To ensure efficient processing, the pipeline would utilize a buffer to manage the flow of frames, ensuring real-time analysis without significant lag. Additionally, optimizing the model for speed and accuracy would be crucial, potentially leveraging GPU acceleration to handle the high volume of data in real-time. This setup would enable continuous monitoring and recording of carrot detections within the grocery store environment.

# Demo

Write a toy implementation of whatever machine learning concept you would like in order to demonstrate your skills. This doesn't need to be in the notebook if you want to use something other than python.

The problems we work on are wholly related to classfication, so your toy implementation should show knowledge of the fundamentals of classification problems.

In [3]:
# Import necessary libraries
import numpy as np
import tensorflow as tf
from sklearn.metrics import accuracy_score

# Load the MNIST dataset
(x_train, y_train), (x_test, y_test) = tf.keras.datasets.mnist.load_data()

# Flatten the images to vectors of size 784
x_train = x_train.reshape(x_train.shape[0], -1)
x_test = x_test.reshape(x_test.shape[0], -1)
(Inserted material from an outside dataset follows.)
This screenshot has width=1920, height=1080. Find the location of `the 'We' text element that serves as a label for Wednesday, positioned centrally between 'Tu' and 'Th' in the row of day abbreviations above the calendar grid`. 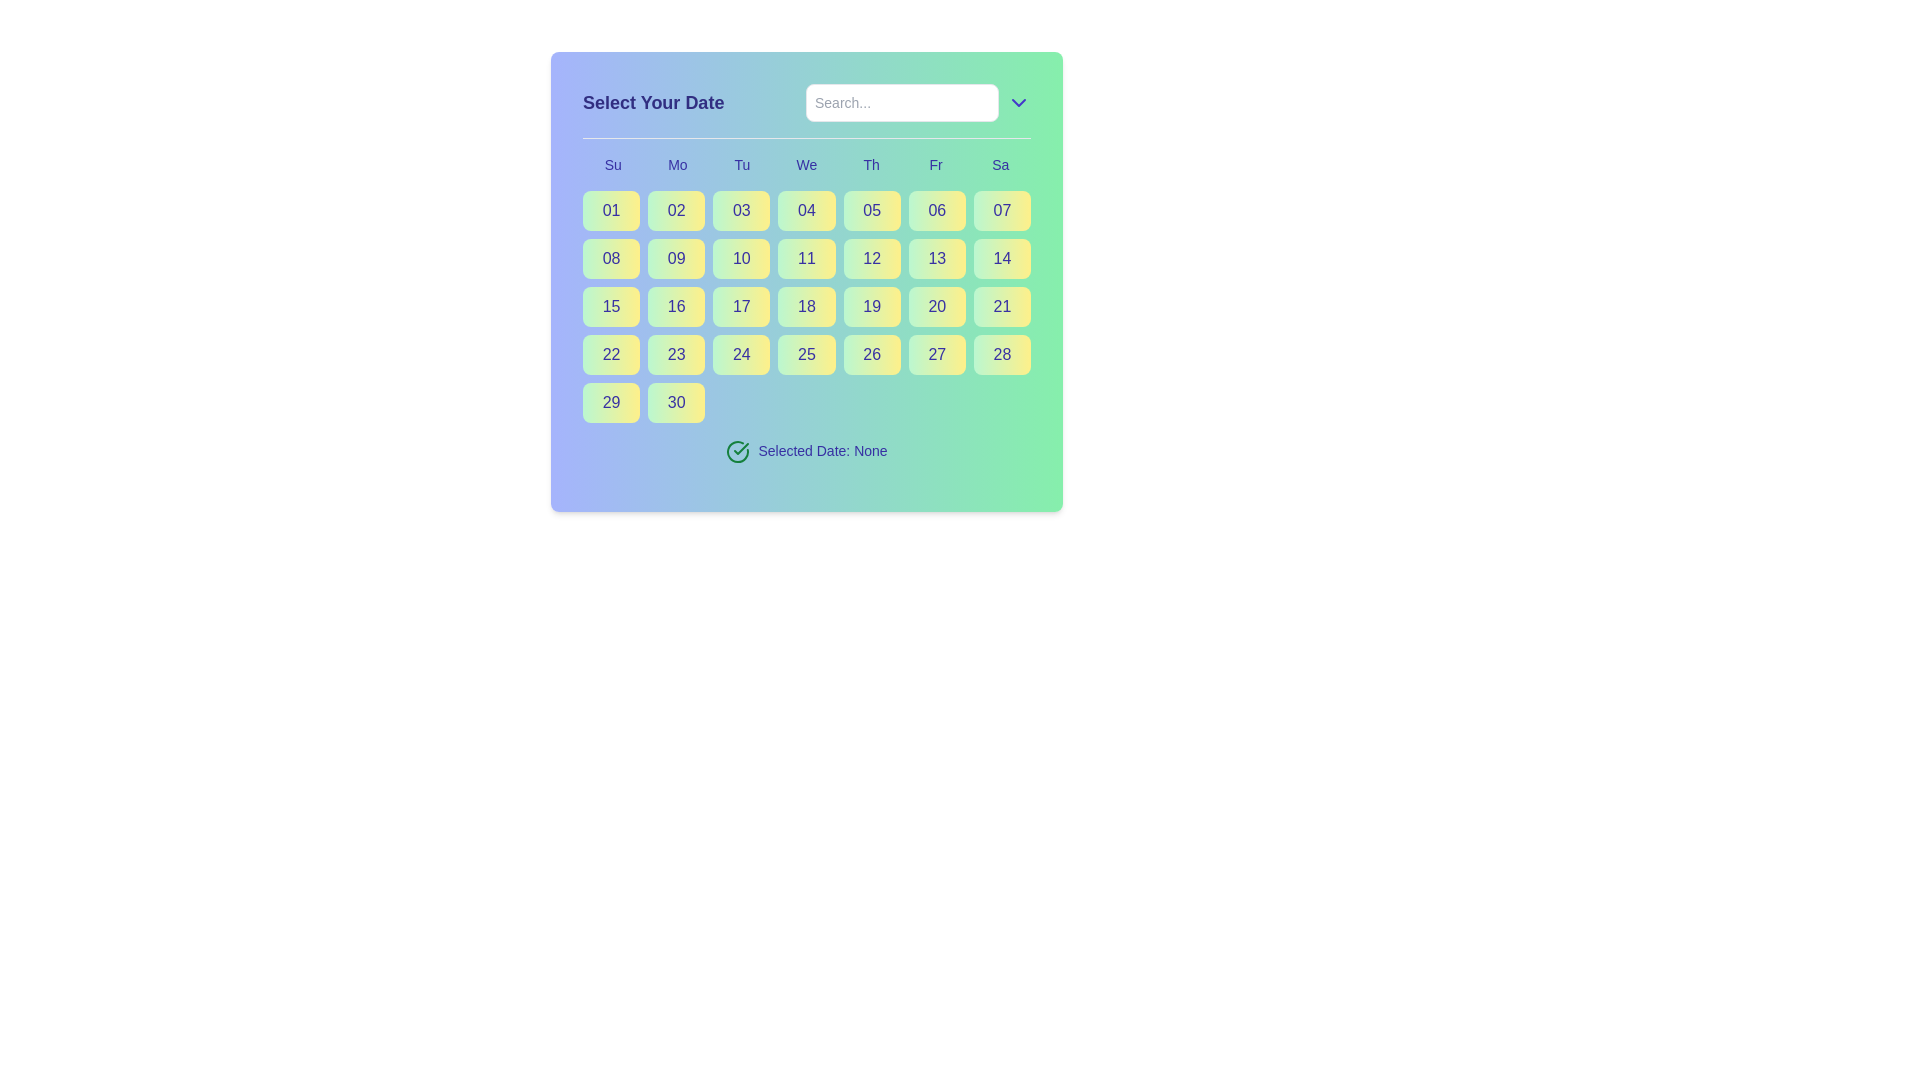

# Normalize the pixel values to range [0, 1]
x_train = x_train.astype('float32') / 255.0
x_test = x_test.astype('float32') / 255.0

# Function to calculate Euclidean distance
def euclidean_distance(a, b):
    return np.sqrt(np.sum((a - b) ** 2, axis=1))

# k-NN classifier
def knn(x_train, y_train, x_test, k=3):
    predictions = []
    for test_point in x_test:
        distances = euclidean_distance(x_train, test_point)
        # Get the indices of the k nearest neighbors
        nearest_neighbors_indices = np.argsort(distances)[:k]
        # Get the labels of the k nearest neighbors
        nearest_labels = y_train[nearest_neighbors_indices]
        # Get the most common label (majority vote)
        unique, counts = np.unique(nearest_labels, return_counts=True)
        majority_vote = unique[np.argmax(counts)]
        predictions.append(majority_vote)
    return np.array(predictions)

# Use a subset of the test set for evaluation (e.g., 1000 samples)
subset_size = 1000
x_test_subset = x_test[:subset_size]
y_test_subset = y_test[:subset_size]

# Predict using k-NN with k=3
k = 3
y_pred = knn(x_train, y_train, x_test_subset, k=k)

# Evaluate the accuracy
accuracy = accuracy_score(y_test_subset, y_pred)
print(f'Accuracy: {accuracy * 100:.2f}%')


Accuracy: 96.20%


The provided code implements a k-Nearest Neighbors (k-NN) classifier for the MNIST dataset using NumPy. First, the MNIST dataset is loaded using TensorFlow, and the images are flattened from 28x28 pixel arrays to 784-dimensional vectors. The pixel values are then normalized to the range [0, 1]. A helper function, euclidean_distance, computes the Euclidean distance between two points. The knn function classifies each test point by calculating distances from the test point to all training points, identifying the k nearest neighbors, and determining the most frequent label among these neighbors (majority vote). Finally, the classifier is evaluated on a subset of the test set, and its accuracy is calculated using the accuracy_score function from Scikit-learn. The accuracy is then printed.